• [Source]

- - - - - - -

City of Life, City of Death

The inhabitants of Benares love their food and drink, especially their desserts and their intoxicants. It is almost as though their awareness of death makes them live all the more intensely, sucking the marrow out of life, as it were. Their foods are rich: sweet, fried, or spicy; they drink, smoke, and eat cannabis in different forms; their streets are filthy and chaotic but possessed of an almost maniacal zest for physical indulgence that cannot be found in any other city on the Indian subcontinent, not even materialistic Bombay. Their god, Shiva, is supposed to dance so wildly that he can destroy the world with his dancing. Everything about Benares has an intensity bordering on madness; no wonder people say that once you come to this city of Shiva, you only leave when you leave your body. Kashi has its finger on life's pulse. Yet it calls itself death's last outpost; it is the gateway from the bondage of living and dying, into the great unknown.

- - - - - - -

• [Provided data]
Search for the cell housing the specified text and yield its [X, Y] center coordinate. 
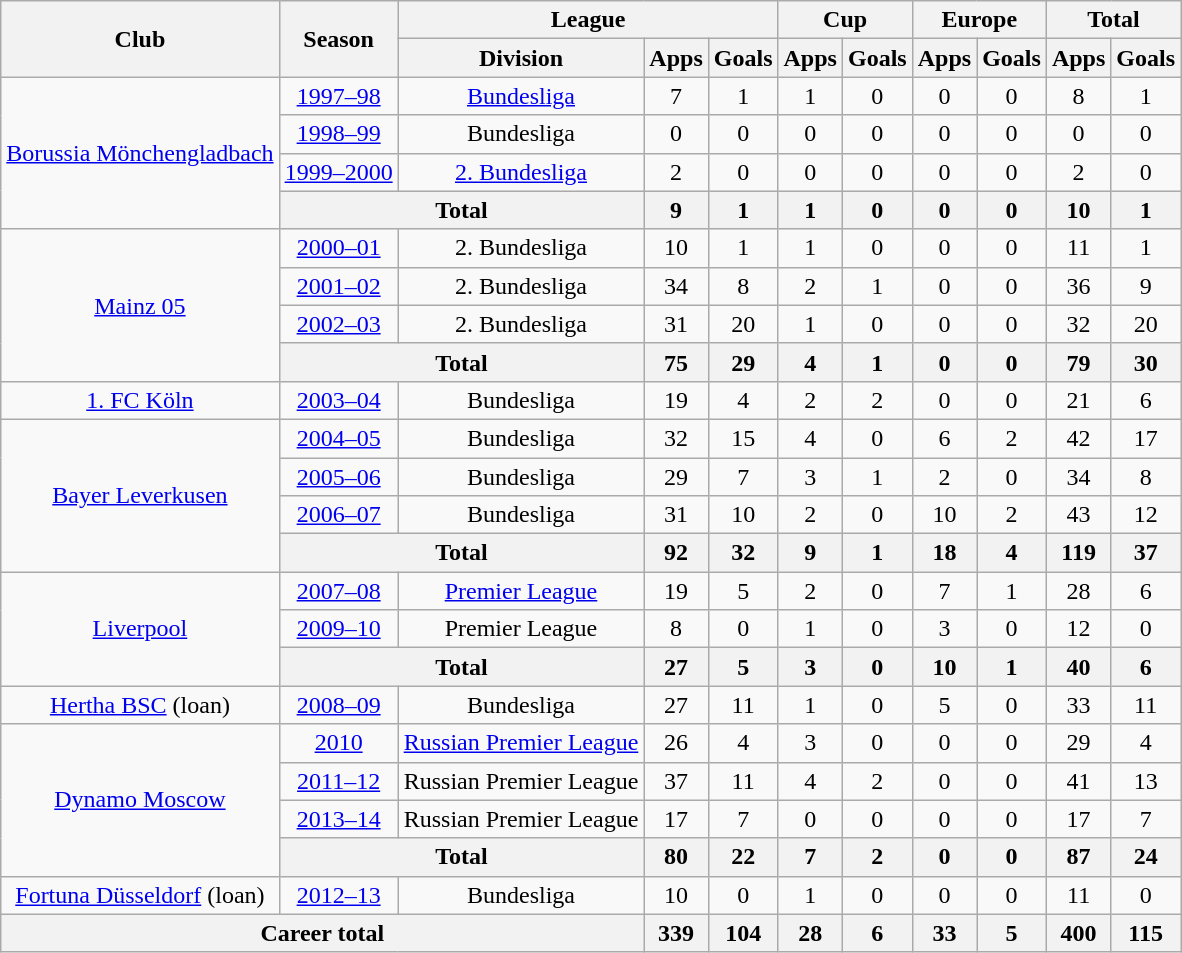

- - - - - - -

• [Required task 1]
Answer these questions using the passage about Benares:
(a) Which god is said to be the god of the city's inhabitants?
(b) Which city is called materialistic?
(c) What is that god supposed to be able to do with his dancing?
• [Required task 2]
Please continue the passage about Benares, picking up right after its last sentence.
The data comes from a different source than the passage about Benares.

• [Task answer 1]
(a) Shiva
(b) Bombay
(c) Destroy the world

• [Task answer 2]
Shiva must have appeared in Benares in a time before history. But adjacent to Benares is another holy place, Sarnath, the site of the Budhha's inaugural sermon, some 2,500 years ago, very much within the purview of history. The Buddha too had renounced his kingship and his worldly relationships, attachments, and possessions after he first encountered, with shock and disbelief, the facts of sickness, suffering, and death. It was the knowledge of death that transformed the Sakya prince Siddhartha into Gautama Buddha, the Enlightened One. It is fitting that he too preached a path to liberation from the city where all are set free: Kashi, on the banks of the Ganga, the most sacred of life-giving rivers.

In India it makes sense that Manikarnika, the holiest burning ghat, Vishwanath, the greatest temple of Shiva, and Sarnath, the locus of the Buddha's first teaching, all share the same space: Kashi, where death is defied by living life to its fullest and then transcending mortality altogether in an indescribable freedom. Anyone who goes to Benares is reminded at once of the desires and pleasures of the body, and also of its evanescent nature, its fragile frame that comes marked with an expiry date.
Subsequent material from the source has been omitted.